The Spanish parliament rejected a bill on amnesty for Catalan

The Catalan party voted against the law because it said there were loopholes in the amnesty.

Prime Minister of Spain Pedro Sánchez The amnesty bill pushed by the Catalan separatists failed in the vote of the country’s parliament on Tuesday.

The bill was voted against by 179 and in favor by 171 in the vote of the Spanish Chamber of Deputies.

Sánchez had offered Catalan separatists amnesty to the Catalan parties in exchange for their support for his governing coalition.

However, according to the Catalan independence party JxCat, the bill did not go far enough and the party voted against it. The bill will then be returned to the parliamentary committee.

The law was intended to primarily benefit JxCat and its exiled leader Carles Puigdemont, who fled to Belgium after the failed 2017 Catalan independence bid.
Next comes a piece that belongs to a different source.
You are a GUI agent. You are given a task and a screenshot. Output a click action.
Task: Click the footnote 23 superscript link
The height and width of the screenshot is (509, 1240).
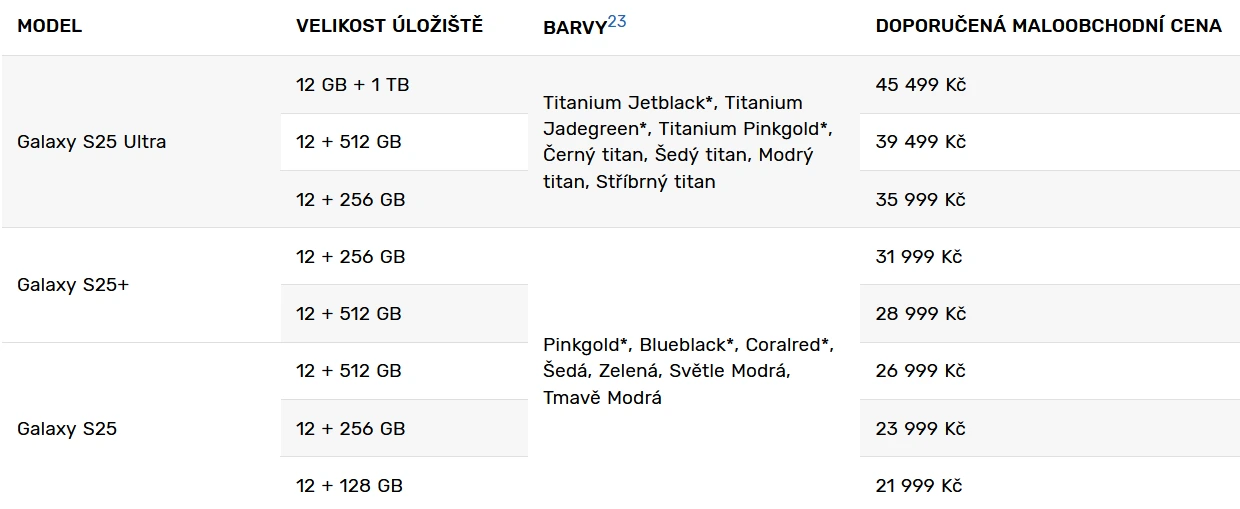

Puigdemont and other leading figures of the independence movement could have returned to Spain and sought political positions again under the law.

– This text was a good start, (but) there are loopholes in it that Spain’s prejudiced legal system could use to undermine the amnesty, said the MP from the JxCat party Miriam Nogueras in parliament.

– We are not terrorists, he said.

“Enemy number one”

Many Spaniards had vehemently opposed the bill in several demonstrations in Madrid. Especially for the Spanish right-wing, Puigdemont is “enemy number one”.

According to right-wing politicians, the only purpose of the amnesty law was to keep Sánchez in power.

– Sánchez wanted to bring Puigdemont to justice, but now they are rolling out the red carpet in front of him, said the right-wing opposition leader Alberto Nunez Feijoo before the vote in parliament.

The opposition leader joked that Puigdemont had left Spain in the trunk of a car, but was now returning in Sánchez’s private plane.

In the trial against Puigdemont, an additional investigation began on Monday into suspicions that he had sought support from Russia for the Catalan state. The court has referred to “evidence of close and personal relationships” between his inner circle and Russian diplomats and spies.

According to the newspaper El Pais, the investigation may end with Puigdemont’s treason charges, from which even the amnesty law would not have offered exemption.